-------- Record set

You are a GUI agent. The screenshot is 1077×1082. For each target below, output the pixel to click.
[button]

----------------
-------- Record set

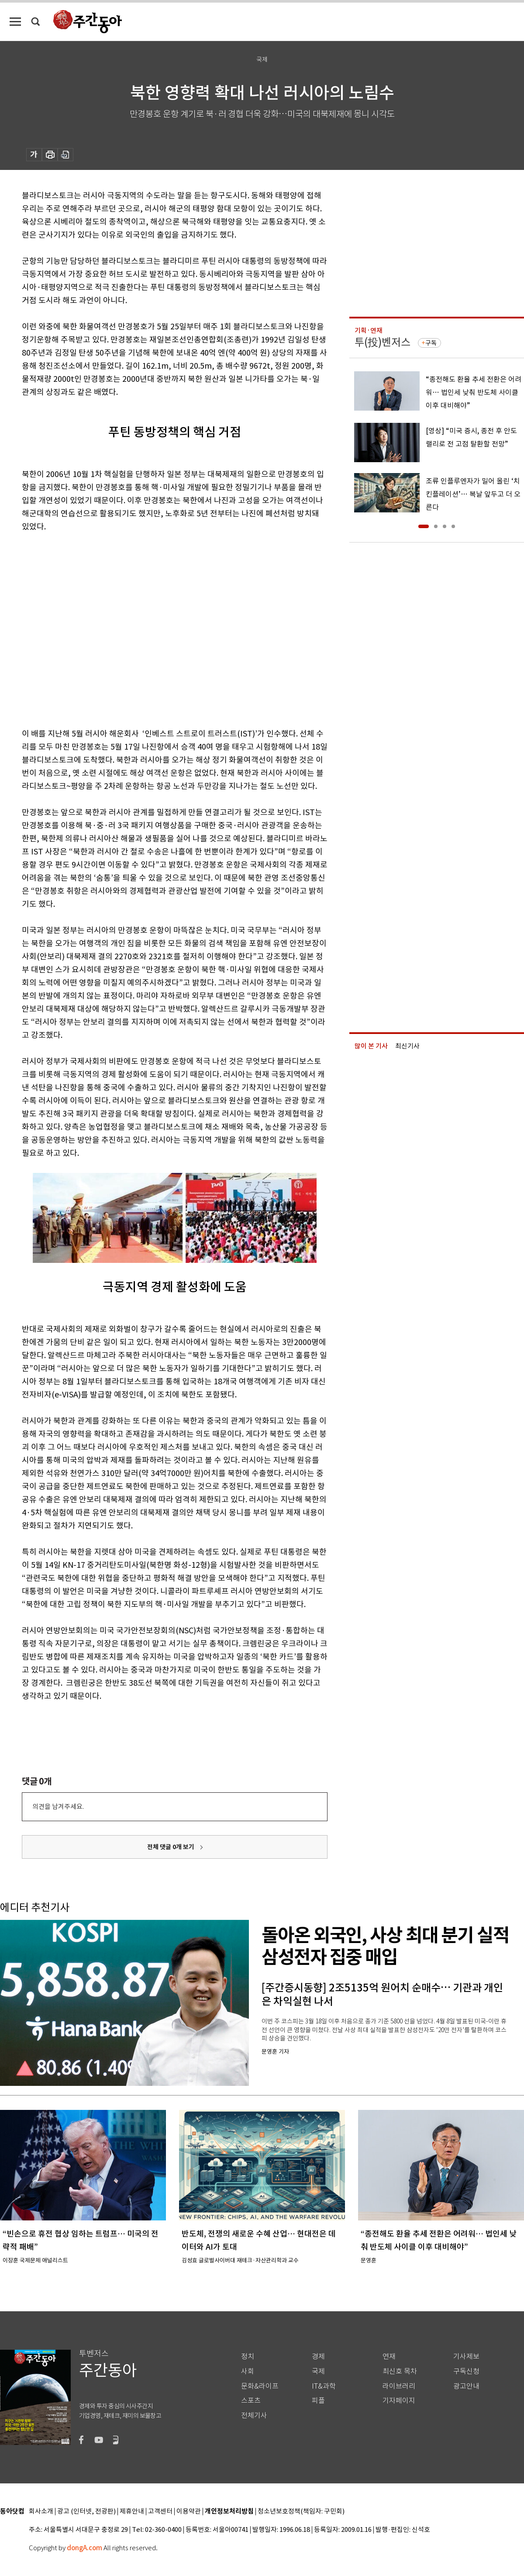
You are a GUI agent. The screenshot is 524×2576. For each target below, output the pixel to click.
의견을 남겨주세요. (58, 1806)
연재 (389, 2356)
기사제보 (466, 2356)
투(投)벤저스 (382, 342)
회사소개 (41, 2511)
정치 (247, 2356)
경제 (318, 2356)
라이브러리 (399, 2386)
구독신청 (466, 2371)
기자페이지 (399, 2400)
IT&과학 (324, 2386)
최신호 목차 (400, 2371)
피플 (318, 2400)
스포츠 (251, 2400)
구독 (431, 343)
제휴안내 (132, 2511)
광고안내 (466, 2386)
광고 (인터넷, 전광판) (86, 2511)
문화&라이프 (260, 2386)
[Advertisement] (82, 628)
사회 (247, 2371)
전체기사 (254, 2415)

----------------

• _What to work on_
Can you render the material as a numbered list, starting with the line that contains "정치 (247, 2356)" and going on through the line that contains "전체기사 (254, 2415)", both included? Give only those lines and leave out any blank ones.

• _Final answer_
1. 정치 (247, 2356)
2. 경제 (318, 2356)
3. 라이브러리 (399, 2386)
4. 구독신청 (466, 2371)
5. 기자페이지 (399, 2400)
6. IT&과학 (324, 2386)
7. 최신호 목차 (400, 2371)
8. 피플 (318, 2400)
9. 스포츠 (251, 2400)
10. 구독 (431, 343)
11. 제휴안내 (132, 2511)
12. 광고안내 (466, 2386)
13. 광고 (인터넷, 전광판) (86, 2511)
14. 문화&라이프 (260, 2386)
15. [Advertisement] (82, 628)
16. 사회 (247, 2371)
17. 전체기사 (254, 2415)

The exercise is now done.